ByteSize() returns 0 for the bit-packed types because they don’t
allocate whole bytes of their own; the schema reader uses BitPosition
to locate them within shared bytes.
Date
date is a 32-bit count of days since the Unix epoch. The range is
~5.8 million years on either side of 1970 — effectively unbounded for
real data.
Categoricals
categorical_u8, categorical_u16, categorical_u32. Each stores
its string-to-ID mapping inline as a dictionary block immediately
after the field’s schema entry. Pick the smallest variant that fits
your cardinality (Pulse’s import path auto-selects during inference).
Dictionary mechanics are documented in Dictionary Blocks.
Decimal128
decimal128 and nullable_decimal128 are 16-byte fixed-point decimal
numbers. Each field carries a per-field (precision, scale) pair
written into the schema after the description; precision and scale
both top out at 38 (PULSE_DECIMAL_OVERFLOW, PULSE_DECIMAL_PRECISION_LOSS).

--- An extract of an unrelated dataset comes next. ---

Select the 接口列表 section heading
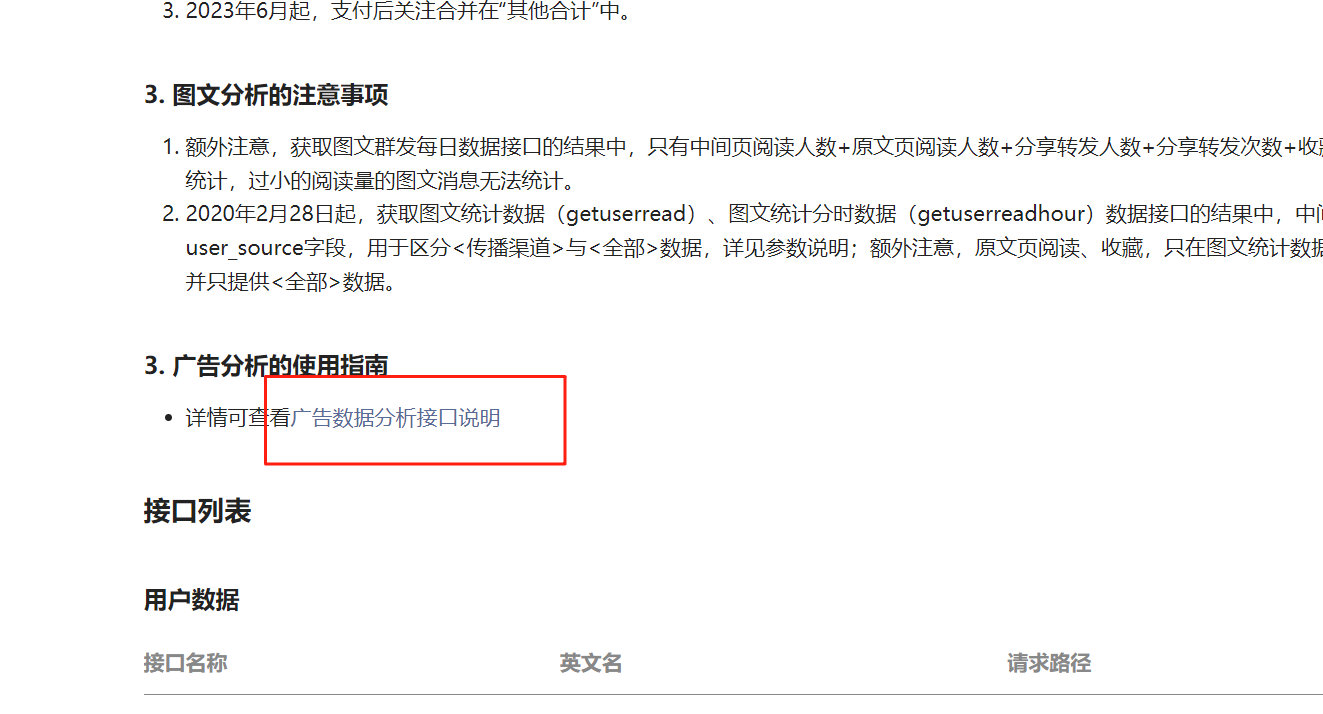The height and width of the screenshot is (714, 1323). point(197,511)
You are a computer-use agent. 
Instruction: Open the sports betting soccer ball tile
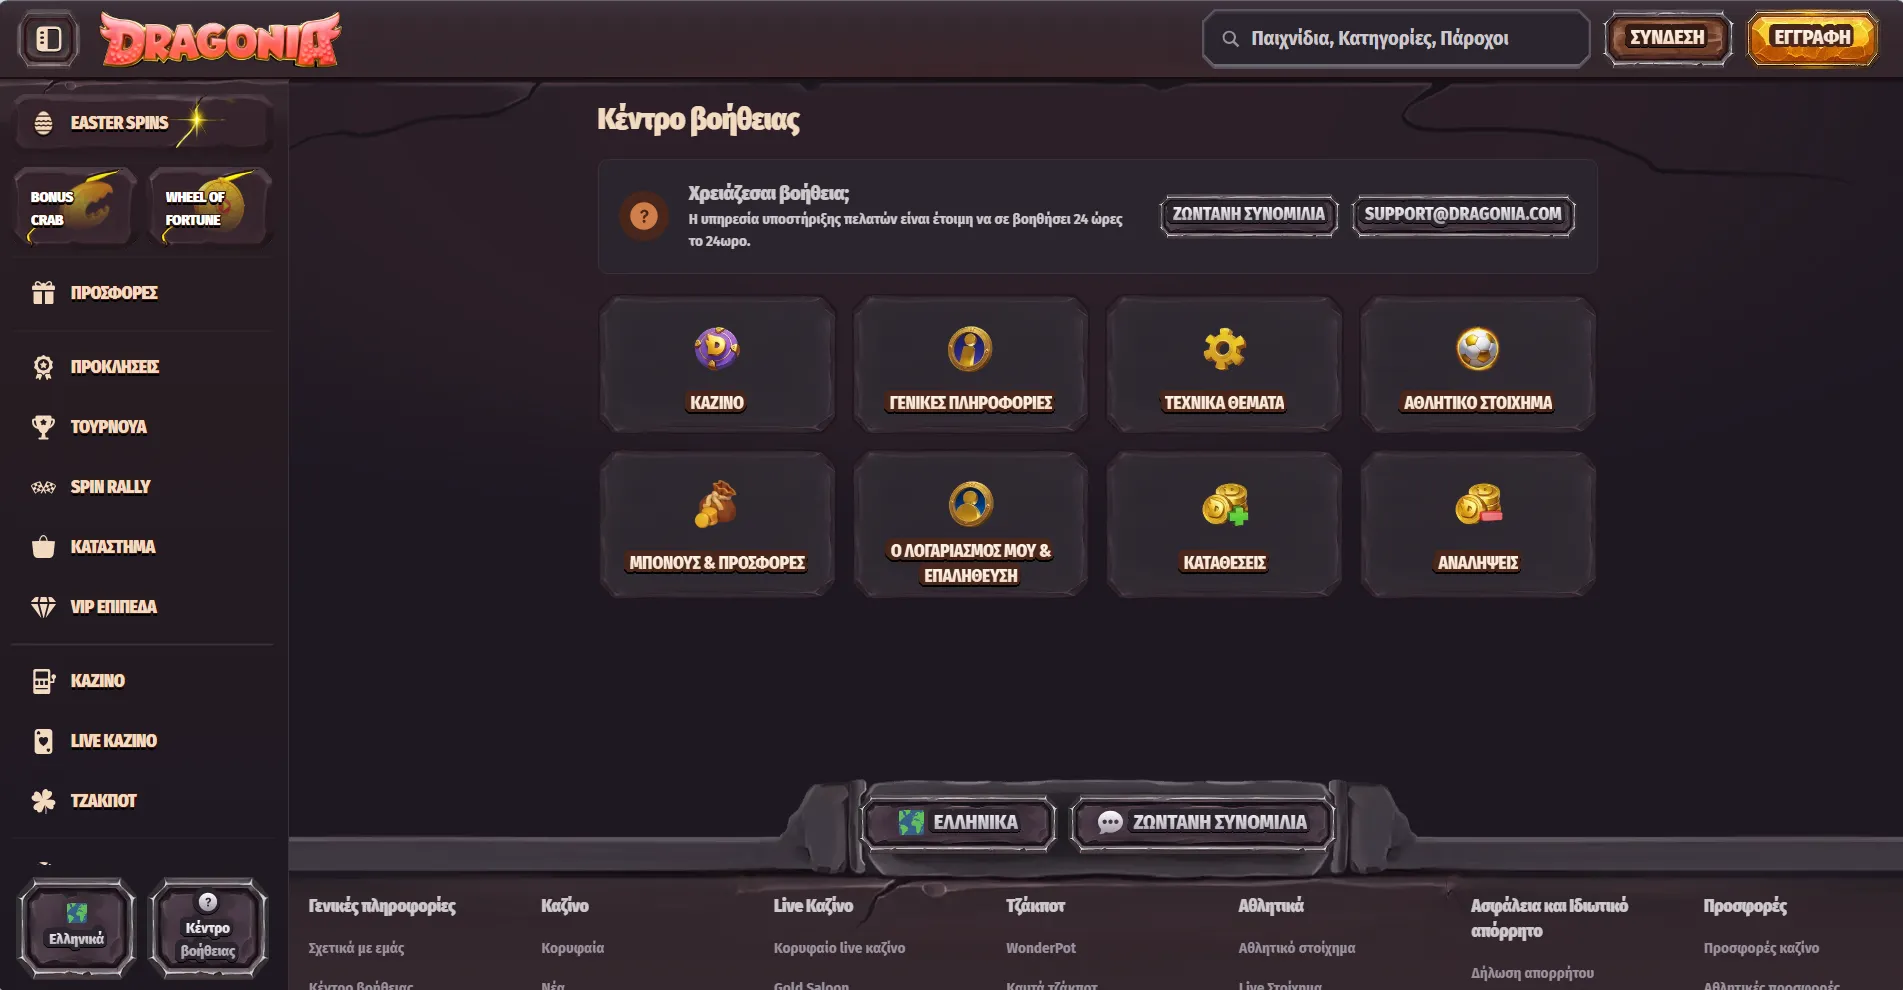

Use these for currency and any other column where IEEE-754 rounding
is not acceptable. See the financial-cohorts skill for full
semantics including banker’s rounding and divide-by-zero policy.
Unknown type bytes
The schema reader rejects unknown FieldType bytes at parse time
with ENCODING_INVALID. This is the same fail-loud strategy as the
header version check: a file written by a future binary that
introduced a new type fails immediately at schema parse, not later
during row decode where the corruption could go unnoticed.
What you can do with each type
| Concern | Source |
|---|---|
| Which aggregators are meaningful on which types | skills/aggregation-guide.md (LLM) / api process (CLI) |
| Decimal arithmetic semantics | skills/financial-cohorts.md (LLM) |
| Categorical dictionary limits | Dictionary Blocks |